Property stocks in Hong Kong rally on mortgage stimulus

Real Estate

A Chinese flag in Pudong’s Lujiazui Financial District in Shanghai, China, on Sept. 18, 2023.
Raul Ariano | Bloomberg | Getty Images

Chinese property stocks rallied on Tuesday after top financial regulators vowed a range of monetary easing measures to provide some relief for millions of families and boost a recovery in the real estate market.

During a high-level press conference Tuesday morning, People’s Bank of China Gov. Pan Gongsheng announced that Beijing would reduce the interest rates on existing individual mortgages by an average of 0.5 percentage points, and the lower down-payment ratio for second homes purchases to 15% from 25%.

It’s the first time that down payment levels for first and second homes are unified, and the lower rate is expected by the PBOC to reduce household interest payments on mortgages by an average of 150 billion yuan a year ($21.25 billion).

Hang Seng Mainland Properties Index surged as much as 5% when Hong Kong markets opened shortly after the announcement was made.

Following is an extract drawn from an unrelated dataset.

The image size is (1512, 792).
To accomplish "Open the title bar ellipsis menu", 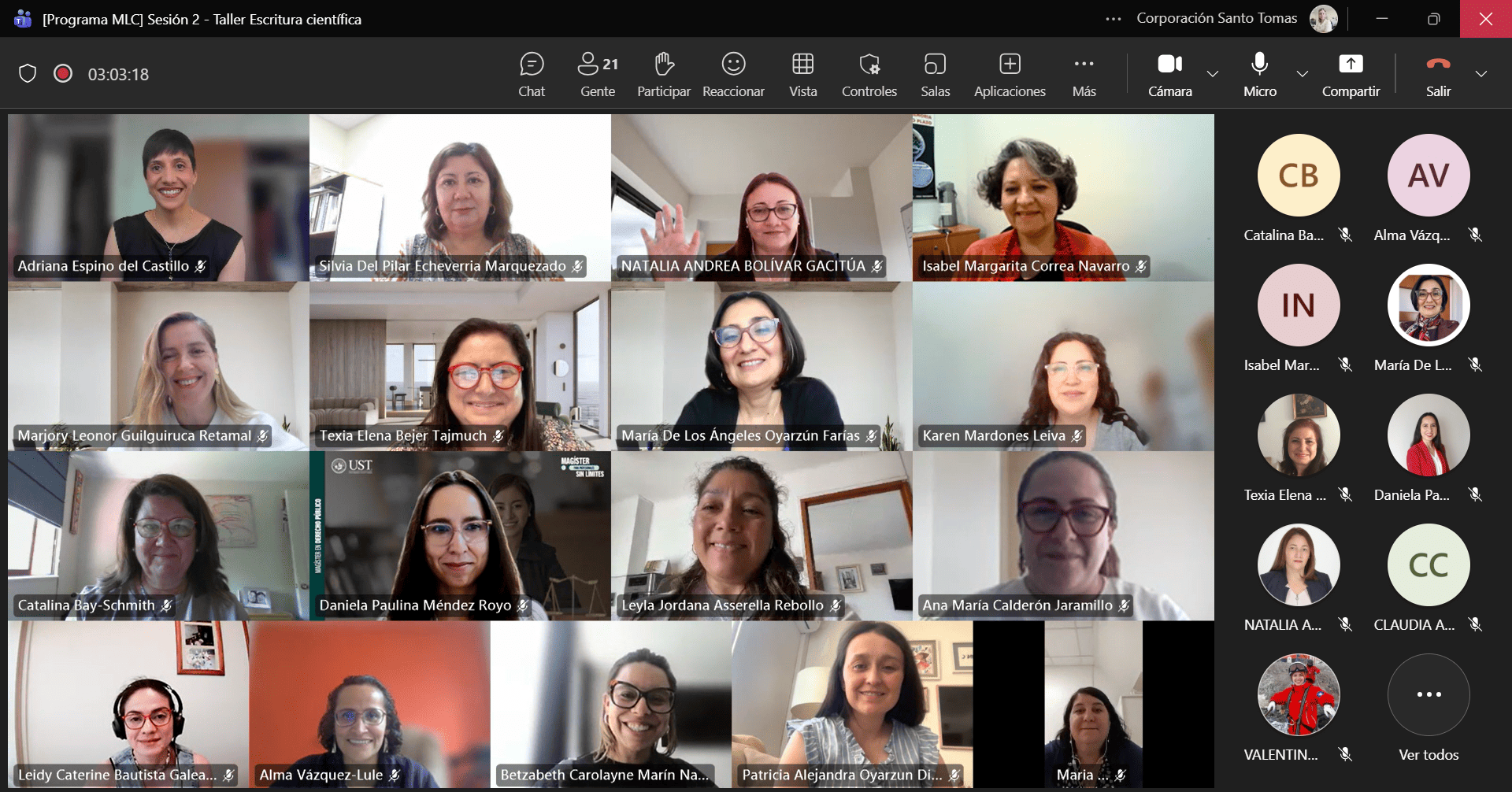I will click(x=1113, y=19).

Hong Kong-listed shares of real estate developers like China Resources Land, Longfor Group Holdings and China Overseas Land & Investment were some of the biggest movers on the Hang Seng index, gaining as much as 4.49%, 4.57% and 5.41%, respectively.

Chinese policymakers have been ramping up support to reduce household’s financial burden and shore up the troubled real estate sector.

Previous measures have done little to spur a meaningful recovery, with property-related investment falling more than 10% in the first eight months this year, from a year ago.

The central bank will also offer guidance for commercial banks to improve pricing mechanisms for mortgage loans, Pan said at the briefing, where he also announced that that China will cut the amount of cash banks need to have in hand, known as the reserve requirement ratio or RRR, by 50 basis points.

The impacts from the new measures are likely to be limited as “rate cuts on existing loans would not spur demands for new homes, and might slow down PBOC’s pace of further lowering the loan prime rates,” William Wu, an analyst at Daiwa Capital Markets, said in an email, according to CNBC’s translation of the Chinese.

Bruce Pang, chief economist and head of research for Greater China at JLL, an investment management firm, predicted that the housing market will still take time to bottom out.

“It is necessary and urgent to launch supportive measures on all fronts and ASAP,” Pang said, but authorities will also need to provide “effective and efficient support to developers to boost property investment and construction activities.”

Bloomberg reported last month, citing people familiar with the matter, that China was mulling a plan to allow homeowners to renegotiate terms with their current lenders before January next year. Homeowners could also be allowed to refinance with a different bank for the first time in years, the outlet reported.